またエライ久しぶりのシリーズ記事「新・両爬飼育入門コトハジメ」の登場です!

今回は、構想5年!結構、はじめの頃から書こう書こうと思っていた「駆虫」に関して迫ってみました!

ただし、先にお断りしておきますが、「駆虫」は両爬に対する医療と言える行為です。
ですからきちんとした知識や技術なしで行うものではないと考えています。ですから、今回はあくまでも「駆虫って何?」という解説であって、飼育者のみなさんに飼育している両爬に「自分で駆虫をする」ことを勧めるものではありません。
できる限り動物病院で獣医師の先生に相談をして、その指導のもと行って下さい。

駆虫の意味

駆虫は、飼育している両爬の体内に寄生している「寄生虫」を駆除することです。

野生で採集された両爬の体内には寄生虫が寄生していることは当然と考えた方が良いでしょう。
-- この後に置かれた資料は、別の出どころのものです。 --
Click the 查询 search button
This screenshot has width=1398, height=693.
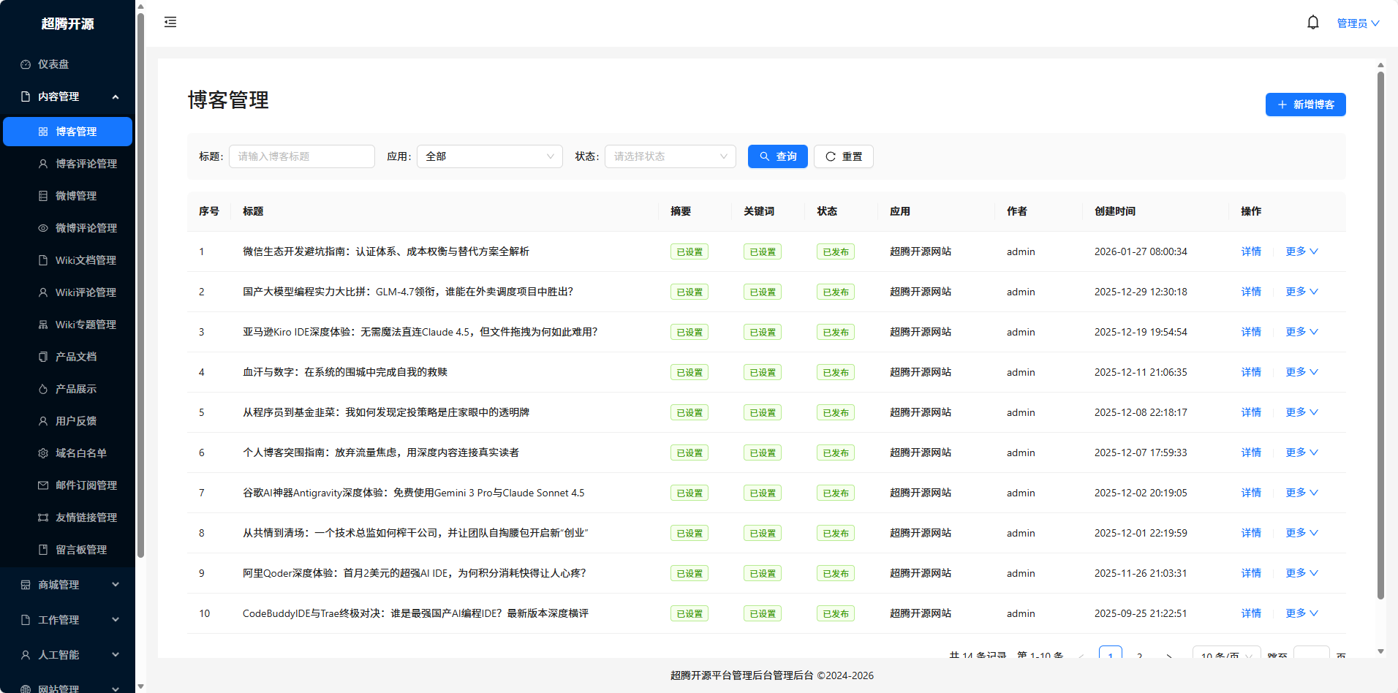(777, 156)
また飼育下で繁殖したCB個体でも、よほど完全な管理下に置かれていない限り、外部からさまざまな要因で寄生虫を体内に持っている可能性というのは否定できません。

基本的に、野生動物が生きている限り、多かれ少なかれ寄生虫を体内に持っているのが普通で、野生ではその寄生虫によって宿主である動物が死んでしまったりすることはないはずです。
寄生虫から見れば、宿主に生きていてもらわなければ自分が死んでしまうわけですから。

宿主である野生動物は、これら寄生虫に対し免疫によってその増殖や活動を抑制してバランスを保っていると考えられます。
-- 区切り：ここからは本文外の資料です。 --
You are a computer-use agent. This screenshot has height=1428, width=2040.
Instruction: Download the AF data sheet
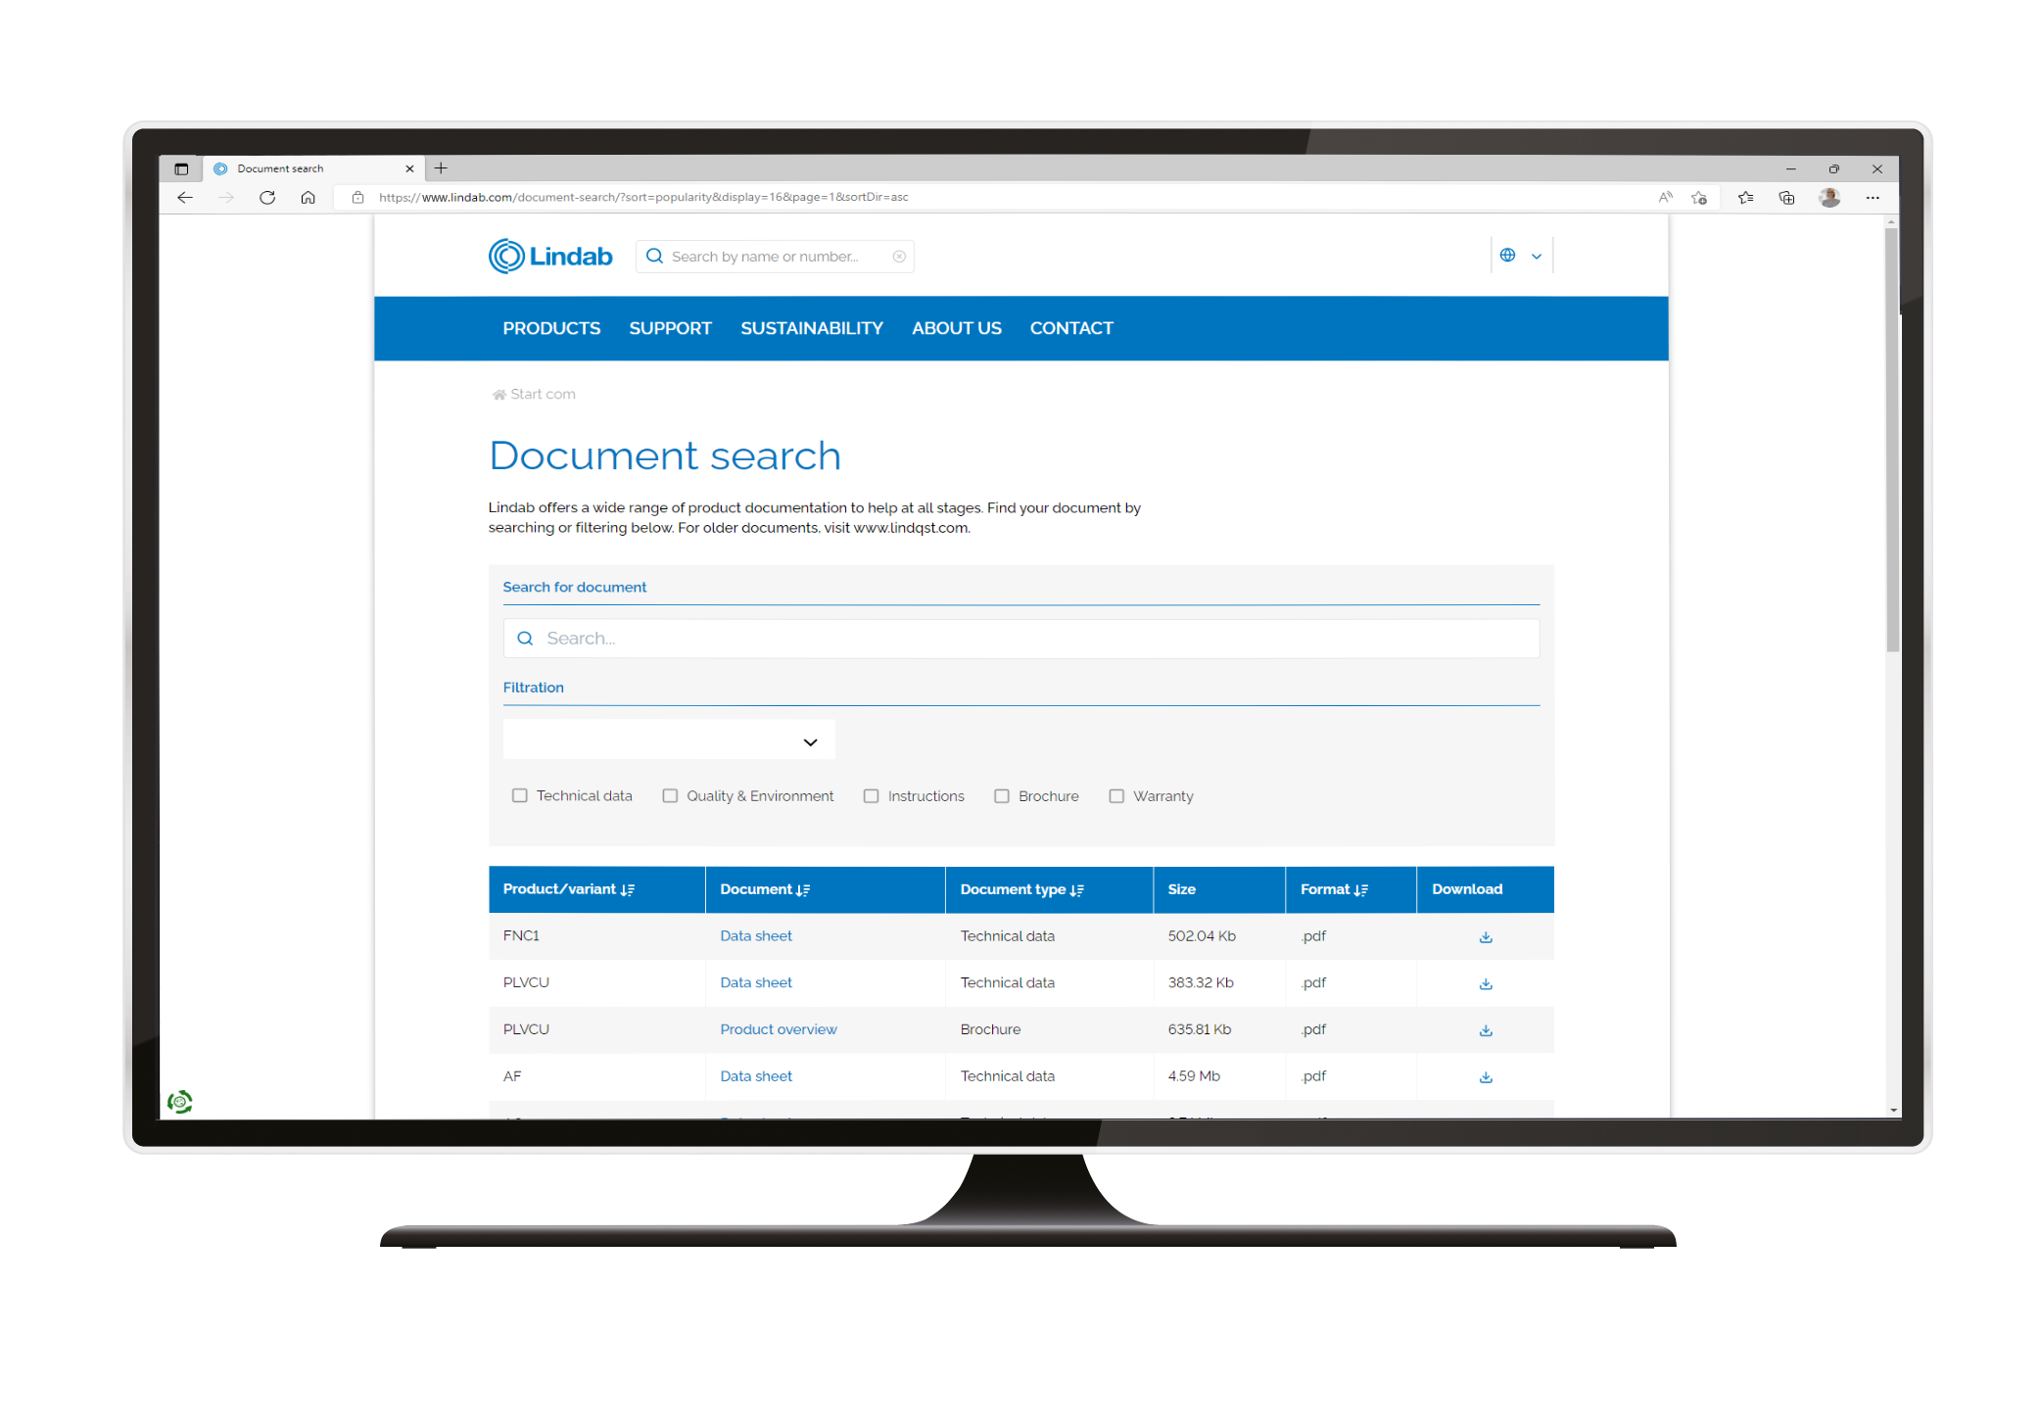click(x=1485, y=1077)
ところが、飼育下では自然環境の完璧な再現はできませんので「ストレス」、「栄養の偏り」、「不適切な飼育環境」あるいは「寄生虫の自己感染」などにより、寄生虫の活動と宿主の健康状態のバランスが崩れて病気に至ったり、最悪の場合は死なせてしまったりすることも考えられるわけです。

それを防ぐために、特に野生から採集されてきたWC個体に対し駆虫薬を使って寄生虫を体内からとりあえず駆除する行為が駆虫です。

寄生虫

寄生虫にはダニのように表皮などに寄生する「外部寄生虫」と回虫などのように体内に寄生する「内部寄生虫」があります。
外部寄生虫の代表であるダニに関してはこちらの記事を読んでいただくとして、ここでは「内部寄生虫」に関して焦点を絞っていきます。

一言で寄生虫と言っても、その種類は多岐にわたりますが、一般的に両爬では「線虫類」と「条虫・吸虫類」および単細胞生物のため「寄生虫」とは呼ばれず「原虫類」とよばれるグループの3つ程度にわけて考えればいいでしょう。